Panas Dingin - Mailey Meloy
Ingatan pertamaku tentang musim dingin mengacu pada momen di mana aku ditinggal di dalam mobil van , di tengah gurun salju di Montana; sementara kedua orangtuaku, yang sedang pergi main ski, dikejar oleh seekor beruang.

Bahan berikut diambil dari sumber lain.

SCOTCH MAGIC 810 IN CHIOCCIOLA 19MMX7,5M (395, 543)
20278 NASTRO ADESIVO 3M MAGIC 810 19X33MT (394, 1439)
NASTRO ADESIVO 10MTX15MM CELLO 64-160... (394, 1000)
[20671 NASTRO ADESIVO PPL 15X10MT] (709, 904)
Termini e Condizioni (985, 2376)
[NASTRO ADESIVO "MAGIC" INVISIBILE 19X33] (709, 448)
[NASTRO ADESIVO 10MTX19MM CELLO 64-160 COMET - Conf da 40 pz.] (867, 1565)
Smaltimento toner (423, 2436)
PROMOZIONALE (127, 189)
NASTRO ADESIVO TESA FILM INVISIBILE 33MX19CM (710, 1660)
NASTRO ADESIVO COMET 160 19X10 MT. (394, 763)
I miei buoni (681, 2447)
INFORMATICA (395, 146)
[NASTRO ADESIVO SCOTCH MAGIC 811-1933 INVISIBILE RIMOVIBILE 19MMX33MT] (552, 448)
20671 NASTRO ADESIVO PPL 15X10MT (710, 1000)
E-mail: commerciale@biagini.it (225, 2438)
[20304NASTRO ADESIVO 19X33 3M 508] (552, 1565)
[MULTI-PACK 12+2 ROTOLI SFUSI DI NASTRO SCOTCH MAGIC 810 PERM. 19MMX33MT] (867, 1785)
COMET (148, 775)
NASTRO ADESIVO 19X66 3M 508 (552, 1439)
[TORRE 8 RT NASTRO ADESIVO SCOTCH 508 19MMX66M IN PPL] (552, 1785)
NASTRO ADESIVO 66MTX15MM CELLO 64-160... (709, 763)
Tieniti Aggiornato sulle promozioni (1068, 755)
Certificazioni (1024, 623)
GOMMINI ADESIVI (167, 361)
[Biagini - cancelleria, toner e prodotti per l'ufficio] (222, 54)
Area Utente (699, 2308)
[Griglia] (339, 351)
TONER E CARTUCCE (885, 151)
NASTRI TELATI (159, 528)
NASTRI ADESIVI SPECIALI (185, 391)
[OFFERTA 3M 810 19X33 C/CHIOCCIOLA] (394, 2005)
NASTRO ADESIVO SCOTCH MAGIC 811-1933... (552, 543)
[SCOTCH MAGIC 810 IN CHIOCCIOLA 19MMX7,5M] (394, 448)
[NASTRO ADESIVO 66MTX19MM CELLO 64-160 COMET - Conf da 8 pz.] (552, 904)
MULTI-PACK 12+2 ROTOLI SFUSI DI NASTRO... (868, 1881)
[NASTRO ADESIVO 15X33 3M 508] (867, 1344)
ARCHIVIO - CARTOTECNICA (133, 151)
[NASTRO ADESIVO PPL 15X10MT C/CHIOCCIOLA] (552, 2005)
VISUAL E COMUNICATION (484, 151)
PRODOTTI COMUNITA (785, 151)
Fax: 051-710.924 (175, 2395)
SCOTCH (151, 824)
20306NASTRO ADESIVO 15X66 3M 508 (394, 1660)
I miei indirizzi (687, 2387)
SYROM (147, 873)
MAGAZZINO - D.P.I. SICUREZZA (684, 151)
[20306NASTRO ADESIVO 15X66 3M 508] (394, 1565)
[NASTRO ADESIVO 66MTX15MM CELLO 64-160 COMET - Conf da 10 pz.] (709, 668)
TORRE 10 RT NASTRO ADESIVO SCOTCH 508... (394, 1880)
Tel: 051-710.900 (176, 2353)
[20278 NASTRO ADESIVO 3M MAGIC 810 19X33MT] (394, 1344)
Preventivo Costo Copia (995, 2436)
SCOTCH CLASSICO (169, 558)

Aku juga curiga sebenarnya; apakah ingatanku itu nyata. Karena rasanya seperti mimpi yang buram. Usiaku empat tahun kala itu, dan adikku berusia dua tahun. Mobil van yang kami tumpangi berwarna merah dan bermerk Volkswagen; jendelanya ditutupi tirai berbunga serta bagian belakang mobil diubah menjadi tempat tidur-tiduran. Bersama kami di dalam mobil itu adalah seorang pengasuh bernama Ann Amouski—bukan nama sungguhan, tapi yang kuingat mirip-mirip dengan itu—gadis cantik yang masih duduk di bangku SMA. Dia pengasuh yang baik, tapi aku kebosanan. Ann mengadakan permainan untuk mengisi waktu. Dia akan menyembunyikan sebuah permen di salah satu sudut dalam mobil, lalu memintaku untuk menebak-nebak tempat persembunyian permen itu. Kalau aku semakin dekat dengan obyek pencarianku, dia akan bilang ‘panas’; kalau aku semakin menjauh, ‘dingin’. Di belakang kursi? Dingin. Di dalam laci
dashboard? Hangat. Dekat pedal gas? Membara. Di bawah kopling! Di situlah tempat persembunyiannya—permen
butterscotch yang bulat dan mulus serta terbungkus dalam plastik bening; sesuatu yang takkan pernah dibeli oleh kedua orangtuaku kecuali untuk perjalanan macam ini.
Kami bermain di salju, mengenakan jaket musim dingin kami, sementara sang pengasuh menyalakan mesin mobil dan pemanas di dalamnya. Kami duduk di dekat ventilasi udara yang menyemburkan udara hangat sambil menyeruput coklat panas dari dalam tutup termos. Jendela mobil tampak keputihan bercampur dengan hembusan napas kami.
Sementara itu, nun jauh di sana, di turunan bukit yang tak bisa kami lihat jelas dari tempat kami berada, kedua orangtuaku dengan asyik meluncur di atas papan ski mereka. Sepasang sejoli yang masih terikat status pernikahan. Mereka mengenakan celana, sweater dan topi yang terbuat dari bahan wol; dan dari kejauhan mereka tampak meluncur santai tanpa banyak kendala. Namun, dari dekat, olahraga itu membuat mereka berkeringat, dan kacamata yang dikenakan ayahku pun berembun. Hidung dan pipi mereka berubah kemerahan. Ayahku baru saja melontarkan lelucon yang membuat ibuku tertawa. Udara pegunungan menguarkan harum salju dan pohon pinus.